27 坦白 (第1/2页)
彩春紧张到屏住呼吸,大气也不敢出。
一定是因为王叔给公主另许婚姻的事。
贵主恐怕气坏了,否则也不可能大冷的天,三更半夜回到王都。
萧挽霜挥了挥手,命彩春退下。
彩春担忧地看了公主一眼,服从地离去,拉上房门,却守在房门外,一刻也不敢懈怠。
见到萧挽霜,桓墨面上的神色才缓和了许多。
他站在温暖的屋中,湿透的衣裳一点一点将冰凉浸透肌肤,才真正令他后知后觉地感觉到冷意。

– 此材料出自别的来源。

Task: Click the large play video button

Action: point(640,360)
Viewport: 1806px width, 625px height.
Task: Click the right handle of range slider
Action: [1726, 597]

但他脸上的冷意却一点一点剥离,因为他奔波千里,所欲见之人,正在他面前。
萧挽霜起身,走至他身前,并无责备之色,反而伸手替他解衣。
“换衣服。”她担忧地道:“若生病了,如何看好东境和新地?”
桓墨拽住她的手:“公主不问我为何而来?”
“还能为什么,为瑜梵谨?”萧挽霜道。
就算他掩饰得再刻意,她也能清晰地从他眼中看到要杀人的冲动。
若不是瑜梵谨……
她忽地想到另一个可能,脱口而出:“难道是王叔?你不会已经……”
她犹记得上一次他杀桓炽有多迅速。
他眼中的杀意藏得更深,对她摇了摇头:“我答应过你,凡事同你商量。”
她一颗提着的心总算放了下来。
“杀戮可终结一个人,但还会有其他人站出来。对瑜梵谨,我想不如让他心服口服地战败。桓墨,我现在终于能够明白你曾经为何要执意统一各国。如今局势,唯有以战止战,方得休止。”
桓墨眼中似有不息潮水涌动,握着她的手紧了紧。
她终于说错话,露出了破绽。吞并各国是他上一世的事,她是不可能未卜先知的。
可说出去的话,已覆水难收。她开启了漫长的沉默。
“我有件事要说!”
几乎是同时的,两人异口同声。
话落,二人又各自谦让起来。
“公主先说。”
“驸马先说。”
“……”
又是一阵静默。
桓墨先开口道:“我之前同公主说你我在梦中错过,是假的。”
萧挽霜毫无惊异之色,反而透着洞悉一切的了然,拉着他坐下。
他没有松开她的手,像是怕一松手,眼前的人就会像上一世那样,自城楼上倒下。
“十五年了。”
他声音低沉,眸光渐渐涣散,像是陷入了某种很深的回忆:“我仍然分不清那是一场梦,还是一段真实发生的过去。但那些血腥、杀戮、痛苦,太真实,真实到我常常深夜惊醒,亦觉得遍布血腥的剑就握在手中。”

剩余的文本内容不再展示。